Interface element records:
··········
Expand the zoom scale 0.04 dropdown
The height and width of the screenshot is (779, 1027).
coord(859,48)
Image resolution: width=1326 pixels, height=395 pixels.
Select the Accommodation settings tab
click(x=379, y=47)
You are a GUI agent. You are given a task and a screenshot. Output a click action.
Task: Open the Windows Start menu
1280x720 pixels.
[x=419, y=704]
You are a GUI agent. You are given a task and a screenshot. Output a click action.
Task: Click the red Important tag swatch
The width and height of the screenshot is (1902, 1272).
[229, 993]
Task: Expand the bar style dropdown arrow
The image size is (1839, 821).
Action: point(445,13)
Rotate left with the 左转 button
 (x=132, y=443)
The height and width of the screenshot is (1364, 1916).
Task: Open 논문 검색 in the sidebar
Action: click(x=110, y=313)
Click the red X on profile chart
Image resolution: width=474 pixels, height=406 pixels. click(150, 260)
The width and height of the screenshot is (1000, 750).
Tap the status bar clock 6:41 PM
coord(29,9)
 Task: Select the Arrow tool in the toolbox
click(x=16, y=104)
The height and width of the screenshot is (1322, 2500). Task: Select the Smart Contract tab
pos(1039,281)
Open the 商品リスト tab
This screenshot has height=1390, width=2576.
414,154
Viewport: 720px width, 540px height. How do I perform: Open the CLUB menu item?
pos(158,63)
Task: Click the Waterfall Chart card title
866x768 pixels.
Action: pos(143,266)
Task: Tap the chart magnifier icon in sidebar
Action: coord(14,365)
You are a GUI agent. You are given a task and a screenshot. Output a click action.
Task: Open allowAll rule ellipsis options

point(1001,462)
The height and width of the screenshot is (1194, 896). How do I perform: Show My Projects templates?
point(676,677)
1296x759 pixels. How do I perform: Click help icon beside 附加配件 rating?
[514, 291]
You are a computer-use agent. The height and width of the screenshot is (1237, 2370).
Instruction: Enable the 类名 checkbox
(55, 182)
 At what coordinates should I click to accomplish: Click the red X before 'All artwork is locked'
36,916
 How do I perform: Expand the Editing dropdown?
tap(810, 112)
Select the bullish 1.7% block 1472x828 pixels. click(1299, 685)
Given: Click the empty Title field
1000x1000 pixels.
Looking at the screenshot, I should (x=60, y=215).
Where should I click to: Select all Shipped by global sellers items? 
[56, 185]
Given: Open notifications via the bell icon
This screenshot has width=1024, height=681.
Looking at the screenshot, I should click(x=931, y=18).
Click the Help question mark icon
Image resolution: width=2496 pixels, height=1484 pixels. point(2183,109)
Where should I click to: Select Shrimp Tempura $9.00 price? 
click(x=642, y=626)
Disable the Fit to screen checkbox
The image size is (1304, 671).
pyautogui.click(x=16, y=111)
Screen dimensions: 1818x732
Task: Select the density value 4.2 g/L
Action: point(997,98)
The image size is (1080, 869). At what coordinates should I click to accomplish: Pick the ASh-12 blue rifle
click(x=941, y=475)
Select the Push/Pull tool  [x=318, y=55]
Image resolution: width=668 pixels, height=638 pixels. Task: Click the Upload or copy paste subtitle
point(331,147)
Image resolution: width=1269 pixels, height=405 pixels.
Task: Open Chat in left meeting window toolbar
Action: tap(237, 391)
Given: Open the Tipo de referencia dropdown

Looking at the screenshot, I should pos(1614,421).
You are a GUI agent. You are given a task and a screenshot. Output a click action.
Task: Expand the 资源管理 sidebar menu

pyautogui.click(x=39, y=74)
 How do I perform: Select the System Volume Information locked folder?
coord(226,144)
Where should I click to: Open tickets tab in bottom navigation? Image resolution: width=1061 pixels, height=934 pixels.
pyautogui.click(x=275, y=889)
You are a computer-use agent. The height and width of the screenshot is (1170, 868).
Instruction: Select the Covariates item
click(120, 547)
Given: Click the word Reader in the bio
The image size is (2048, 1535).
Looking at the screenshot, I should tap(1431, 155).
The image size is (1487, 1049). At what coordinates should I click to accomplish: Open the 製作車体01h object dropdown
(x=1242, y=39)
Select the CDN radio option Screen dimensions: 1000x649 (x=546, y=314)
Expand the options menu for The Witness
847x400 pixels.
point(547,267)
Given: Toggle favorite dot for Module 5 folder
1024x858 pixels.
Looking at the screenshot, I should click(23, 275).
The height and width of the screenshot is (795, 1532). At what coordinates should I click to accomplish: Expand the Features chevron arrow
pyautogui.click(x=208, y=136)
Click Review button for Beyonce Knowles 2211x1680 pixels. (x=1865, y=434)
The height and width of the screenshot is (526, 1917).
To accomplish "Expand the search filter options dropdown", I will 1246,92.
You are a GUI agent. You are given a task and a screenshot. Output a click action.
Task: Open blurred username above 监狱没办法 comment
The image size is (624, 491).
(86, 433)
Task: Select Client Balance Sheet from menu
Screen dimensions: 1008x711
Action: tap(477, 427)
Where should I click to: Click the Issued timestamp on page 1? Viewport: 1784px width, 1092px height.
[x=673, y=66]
··········
(What to work on): Repeat all of the rows above word for word.

(The result):
Expand the zoom scale 0.04 dropdown
The height and width of the screenshot is (779, 1027).
coord(859,48)
Image resolution: width=1326 pixels, height=395 pixels.
Select the Accommodation settings tab
click(x=379, y=47)
You are a GUI agent. You are given a task and a screenshot. Output a click action.
Task: Open the Windows Start menu
1280x720 pixels.
[x=419, y=704]
You are a GUI agent. You are given a task and a screenshot. Output a click action.
Task: Click the red Important tag swatch
The width and height of the screenshot is (1902, 1272).
[229, 993]
Task: Expand the bar style dropdown arrow
The image size is (1839, 821).
Action: point(445,13)
Rotate left with the 左转 button
 (x=132, y=443)
The height and width of the screenshot is (1364, 1916).
Task: Open 논문 검색 in the sidebar
Action: click(x=110, y=313)
Click the red X on profile chart
Image resolution: width=474 pixels, height=406 pixels. click(150, 260)
The width and height of the screenshot is (1000, 750).
Tap the status bar clock 6:41 PM
coord(29,9)
 Task: Select the Arrow tool in the toolbox
click(x=16, y=104)
The height and width of the screenshot is (1322, 2500). Task: Select the Smart Contract tab
pos(1039,281)
Open the 商品リスト tab
This screenshot has height=1390, width=2576.
414,154
Viewport: 720px width, 540px height. How do I perform: Open the CLUB menu item?
pos(158,63)
Task: Click the Waterfall Chart card title
866x768 pixels.
Action: pos(143,266)
Task: Tap the chart magnifier icon in sidebar
Action: coord(14,365)
You are a GUI agent. You are given a task and a screenshot. Output a click action.
Task: Open allowAll rule ellipsis options

point(1001,462)
The height and width of the screenshot is (1194, 896). How do I perform: Show My Projects templates?
point(676,677)
1296x759 pixels. How do I perform: Click help icon beside 附加配件 rating?
[514, 291]
You are a computer-use agent. The height and width of the screenshot is (1237, 2370).
Instruction: Enable the 类名 checkbox
(55, 182)
 At what coordinates should I click to accomplish: Click the red X before 'All artwork is locked'
36,916
 How do I perform: Expand the Editing dropdown?
tap(810, 112)
Select the bullish 1.7% block 1472x828 pixels. click(1299, 685)
Given: Click the empty Title field
1000x1000 pixels.
Looking at the screenshot, I should (x=60, y=215).
Where should I click to: Select all Shipped by global sellers items? 
[56, 185]
Given: Open notifications via the bell icon
This screenshot has width=1024, height=681.
Looking at the screenshot, I should click(x=931, y=18).
Click the Help question mark icon
Image resolution: width=2496 pixels, height=1484 pixels. point(2183,109)
Where should I click to: Select Shrimp Tempura $9.00 price? 
click(x=642, y=626)
Disable the Fit to screen checkbox
The image size is (1304, 671).
pyautogui.click(x=16, y=111)
Screen dimensions: 1818x732
Task: Select the density value 4.2 g/L
Action: point(997,98)
The image size is (1080, 869). At what coordinates should I click to accomplish: Pick the ASh-12 blue rifle
click(x=941, y=475)
Select the Push/Pull tool  [x=318, y=55]
Image resolution: width=668 pixels, height=638 pixels. Task: Click the Upload or copy paste subtitle
point(331,147)
Image resolution: width=1269 pixels, height=405 pixels.
Task: Open Chat in left meeting window toolbar
Action: tap(237, 391)
Given: Open the Tipo de referencia dropdown

Looking at the screenshot, I should pos(1614,421).
You are a GUI agent. You are given a task and a screenshot. Output a click action.
Task: Expand the 资源管理 sidebar menu

pyautogui.click(x=39, y=74)
 How do I perform: Select the System Volume Information locked folder?
coord(226,144)
Where should I click to: Open tickets tab in bottom navigation? Image resolution: width=1061 pixels, height=934 pixels.
pyautogui.click(x=275, y=889)
You are a computer-use agent. The height and width of the screenshot is (1170, 868).
Instruction: Select the Covariates item
click(120, 547)
Given: Click the word Reader in the bio
The image size is (2048, 1535).
Looking at the screenshot, I should tap(1431, 155).
The image size is (1487, 1049). At what coordinates should I click to accomplish: Open the 製作車体01h object dropdown
(x=1242, y=39)
Select the CDN radio option Screen dimensions: 1000x649 (x=546, y=314)
Expand the options menu for The Witness
847x400 pixels.
point(547,267)
Given: Toggle favorite dot for Module 5 folder
1024x858 pixels.
Looking at the screenshot, I should click(23, 275).
The height and width of the screenshot is (795, 1532). At what coordinates should I click to accomplish: Expand the Features chevron arrow
pyautogui.click(x=208, y=136)
Click Review button for Beyonce Knowles 2211x1680 pixels. (x=1865, y=434)
The height and width of the screenshot is (526, 1917).
To accomplish "Expand the search filter options dropdown", I will 1246,92.
You are a GUI agent. You are given a task and a screenshot. Output a click action.
Task: Open blurred username above 监狱没办法 comment
The image size is (624, 491).
(86, 433)
Task: Select Client Balance Sheet from menu
Screen dimensions: 1008x711
Action: tap(477, 427)
Where should I click to: Click the Issued timestamp on page 1? Viewport: 1784px width, 1092px height.
[x=673, y=66]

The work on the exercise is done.